Please show each line of the listing below that contains the string "Search", copying every such line in full.

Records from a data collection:
>> start

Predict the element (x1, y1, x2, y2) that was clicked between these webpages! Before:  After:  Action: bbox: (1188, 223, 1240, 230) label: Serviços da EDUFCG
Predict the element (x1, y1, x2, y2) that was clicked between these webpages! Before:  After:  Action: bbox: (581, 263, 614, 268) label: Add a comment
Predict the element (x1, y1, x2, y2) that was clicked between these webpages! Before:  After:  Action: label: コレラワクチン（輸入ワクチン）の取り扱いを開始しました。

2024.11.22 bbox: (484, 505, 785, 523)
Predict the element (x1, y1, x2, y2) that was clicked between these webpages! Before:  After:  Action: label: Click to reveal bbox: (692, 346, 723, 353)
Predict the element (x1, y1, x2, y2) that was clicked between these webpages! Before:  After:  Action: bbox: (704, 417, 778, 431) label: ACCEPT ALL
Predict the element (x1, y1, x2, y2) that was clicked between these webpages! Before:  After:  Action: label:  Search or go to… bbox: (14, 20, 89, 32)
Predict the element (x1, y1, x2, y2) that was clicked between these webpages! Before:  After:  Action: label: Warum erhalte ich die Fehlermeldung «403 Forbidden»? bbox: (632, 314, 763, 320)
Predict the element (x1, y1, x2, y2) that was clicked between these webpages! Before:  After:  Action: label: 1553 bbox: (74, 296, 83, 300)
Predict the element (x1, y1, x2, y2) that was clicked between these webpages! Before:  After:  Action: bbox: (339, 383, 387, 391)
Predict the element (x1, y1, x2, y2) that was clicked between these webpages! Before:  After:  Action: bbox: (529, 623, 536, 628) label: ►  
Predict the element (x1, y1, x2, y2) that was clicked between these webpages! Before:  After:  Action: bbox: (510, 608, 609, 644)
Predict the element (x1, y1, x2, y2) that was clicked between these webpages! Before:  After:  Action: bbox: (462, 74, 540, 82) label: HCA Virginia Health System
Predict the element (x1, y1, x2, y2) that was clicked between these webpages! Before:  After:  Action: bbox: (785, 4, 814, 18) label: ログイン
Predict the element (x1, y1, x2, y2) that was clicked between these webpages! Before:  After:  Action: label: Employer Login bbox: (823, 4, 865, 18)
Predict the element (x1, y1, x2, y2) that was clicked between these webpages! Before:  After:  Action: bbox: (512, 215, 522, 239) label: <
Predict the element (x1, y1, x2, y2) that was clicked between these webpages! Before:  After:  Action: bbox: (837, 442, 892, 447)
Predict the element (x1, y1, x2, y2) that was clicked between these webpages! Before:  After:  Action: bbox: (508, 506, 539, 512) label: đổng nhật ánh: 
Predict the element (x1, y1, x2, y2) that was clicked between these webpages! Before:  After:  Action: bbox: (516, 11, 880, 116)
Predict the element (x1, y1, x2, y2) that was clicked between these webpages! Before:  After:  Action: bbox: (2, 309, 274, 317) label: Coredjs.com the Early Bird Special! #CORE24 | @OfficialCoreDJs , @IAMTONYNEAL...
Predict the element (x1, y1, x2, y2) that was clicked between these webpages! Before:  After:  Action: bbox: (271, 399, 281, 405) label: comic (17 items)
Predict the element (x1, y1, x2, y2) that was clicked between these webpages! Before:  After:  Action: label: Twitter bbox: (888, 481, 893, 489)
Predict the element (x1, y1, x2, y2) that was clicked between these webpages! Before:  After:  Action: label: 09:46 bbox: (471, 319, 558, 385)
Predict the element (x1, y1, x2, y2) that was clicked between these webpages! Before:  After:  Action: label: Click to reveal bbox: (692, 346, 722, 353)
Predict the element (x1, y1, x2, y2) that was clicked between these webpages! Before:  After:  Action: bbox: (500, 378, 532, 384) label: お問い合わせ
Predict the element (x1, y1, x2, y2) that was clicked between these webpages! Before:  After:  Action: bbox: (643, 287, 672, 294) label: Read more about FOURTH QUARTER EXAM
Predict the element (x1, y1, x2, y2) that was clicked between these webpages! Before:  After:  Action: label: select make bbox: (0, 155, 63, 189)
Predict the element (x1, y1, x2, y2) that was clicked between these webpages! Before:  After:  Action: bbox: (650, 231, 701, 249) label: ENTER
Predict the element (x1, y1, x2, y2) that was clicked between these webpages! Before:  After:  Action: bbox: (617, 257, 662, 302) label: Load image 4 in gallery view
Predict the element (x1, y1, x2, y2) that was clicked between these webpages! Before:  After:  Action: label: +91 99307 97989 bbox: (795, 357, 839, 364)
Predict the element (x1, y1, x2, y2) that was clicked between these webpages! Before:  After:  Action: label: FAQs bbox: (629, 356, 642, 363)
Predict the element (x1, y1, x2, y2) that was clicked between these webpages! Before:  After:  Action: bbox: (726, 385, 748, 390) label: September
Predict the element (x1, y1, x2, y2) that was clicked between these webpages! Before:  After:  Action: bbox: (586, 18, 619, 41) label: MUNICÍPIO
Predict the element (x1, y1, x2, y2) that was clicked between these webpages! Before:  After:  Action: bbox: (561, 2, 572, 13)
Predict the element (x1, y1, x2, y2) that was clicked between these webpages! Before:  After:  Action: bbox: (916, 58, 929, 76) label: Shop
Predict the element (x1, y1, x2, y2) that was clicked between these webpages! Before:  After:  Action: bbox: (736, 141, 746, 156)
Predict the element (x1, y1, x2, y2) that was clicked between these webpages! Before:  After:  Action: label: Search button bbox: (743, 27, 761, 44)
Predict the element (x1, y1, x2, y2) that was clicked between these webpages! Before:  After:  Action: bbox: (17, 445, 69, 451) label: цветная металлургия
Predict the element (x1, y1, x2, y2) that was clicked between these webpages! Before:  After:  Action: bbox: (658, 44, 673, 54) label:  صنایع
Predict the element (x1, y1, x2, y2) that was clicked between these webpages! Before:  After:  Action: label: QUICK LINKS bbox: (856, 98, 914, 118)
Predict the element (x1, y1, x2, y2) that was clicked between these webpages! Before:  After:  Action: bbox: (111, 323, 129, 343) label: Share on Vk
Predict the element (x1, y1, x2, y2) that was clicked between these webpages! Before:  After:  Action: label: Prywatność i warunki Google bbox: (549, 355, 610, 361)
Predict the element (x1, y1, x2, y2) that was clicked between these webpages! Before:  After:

>> end

### The answer:
Predict the element (x1, y1, x2, y2) that was clicked between these webpages! Before:  After:  Action: label:  Search or go to… bbox: (14, 20, 89, 32)
Predict the element (x1, y1, x2, y2) that was clicked between these webpages! Before:  After:  Action: label: Search button bbox: (743, 27, 761, 44)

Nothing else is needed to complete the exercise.